EDX measurements at high temperatures were a challenge for many years due to the technology constrains of the past related to the limitations of commercial Si(Li) EDX (energy-dispersive X-ray spectroscopy) detectors. With a newly designed MEMS holder and state-of-the-art SDD technology nowadays analytical EDX studies at elevated temperatures can be performed on a regular basis in a Scanning Transmission Electron Microscope (S/TEM), FEI’s TalosTM with ChemiSTEMTM Technology [1].
Here we present fast chemical maps of B/Ni composite nanowires on nanometer scale by EDX which were done with the new VeloxTM software, see Figure 1. Successful synthesis of crystalline nanowires composed of the refractory light materials such as Boron can enable novel applications for nanoelectronics [2-5]. Boron/Nickel composite nanostructures were prepared by a CVD-based synthetic procedure with a Ni-based compound catalyst; naturally blended with high conductivity and refraction index. The properties of this binary nanomaterial at room temperature, Figure 2, are compared to those achieved from heating experiments with temperatures up to 1000 °C. 2D-3D EDX chemical mappings show clearly the core-shell structure of the wires: B in the shell and Ni in the core. This is amplified at elevated temperatures of ca. 500 °C, see Figure 3. At ca. 1,000 °C EDX maps reveal also that Ni vanishes from the core, leaving behind hollow B nanowire (nanotube) structures.
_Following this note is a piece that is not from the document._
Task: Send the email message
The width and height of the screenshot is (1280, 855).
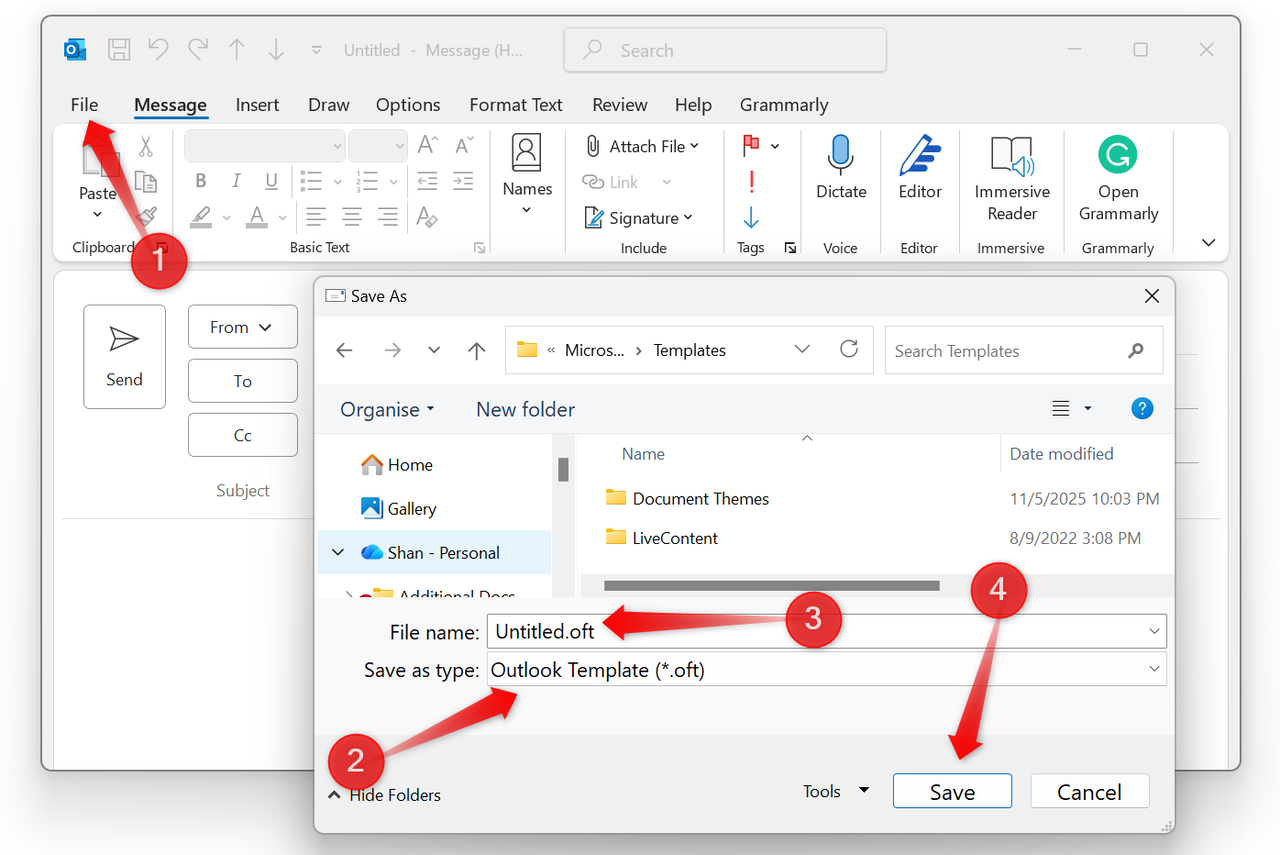Action: [x=124, y=356]
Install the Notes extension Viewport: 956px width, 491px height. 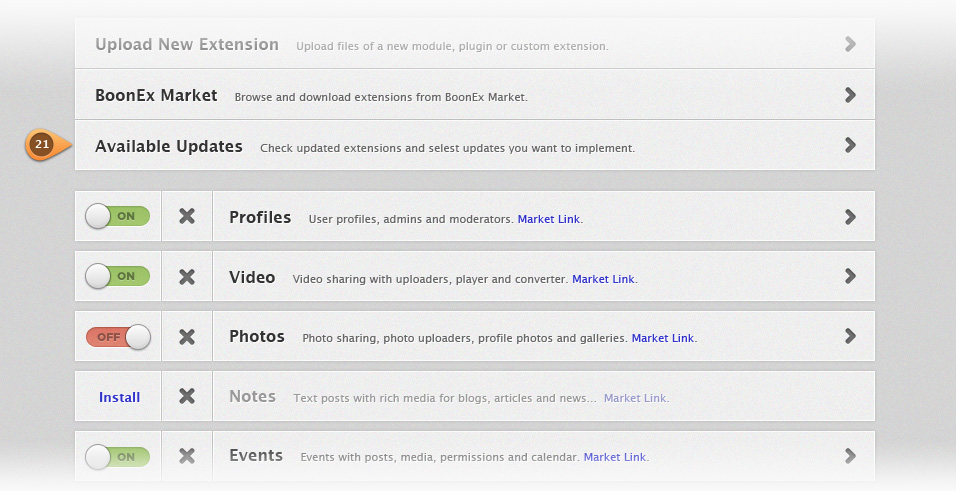click(120, 397)
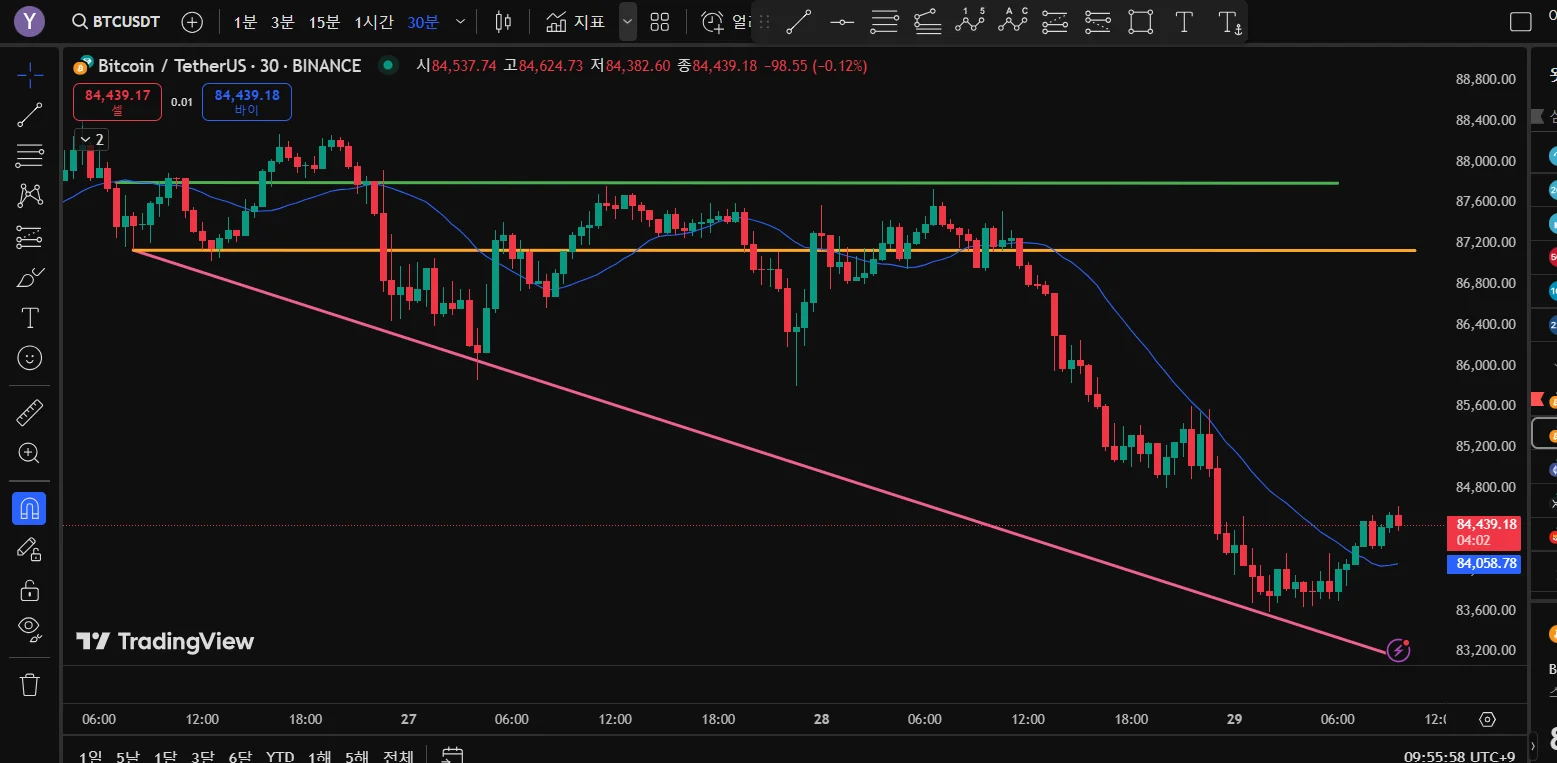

For the given in situ experiments FEI’s NanoExTM heating holder was used with a small, consumable semiconductor (MEMS) device as the heater and providing a direct read-out of the temperature value at all times during the dynamic experiment with a known and reproducible temperature distribution over the heated area. The NanoEx solution is optimized for ChemiSTEM EDX experiments to trace compositional changes correlated with temperature and electrical stimuli. The holder geometry is suitable for high tilt angles, also allowing its use for 3D experiments.
[1] P. Schlossmacher et al., Microscopy Today 18(4) (2010) 14.
[2] CJ Otten, et al., J Am Chem Soc. 2002 May 1;124(17):4564.
[3] D. Wang et al., APL 2003, 183(25):5280.
[4] W. Ding et al., Mech, Comp. Sci. and Techn. 2006, 66:1109.
[5] J. Tian, et al., “Boron nanowires for flexible electronics”,APL 2008 93:122105-7-5.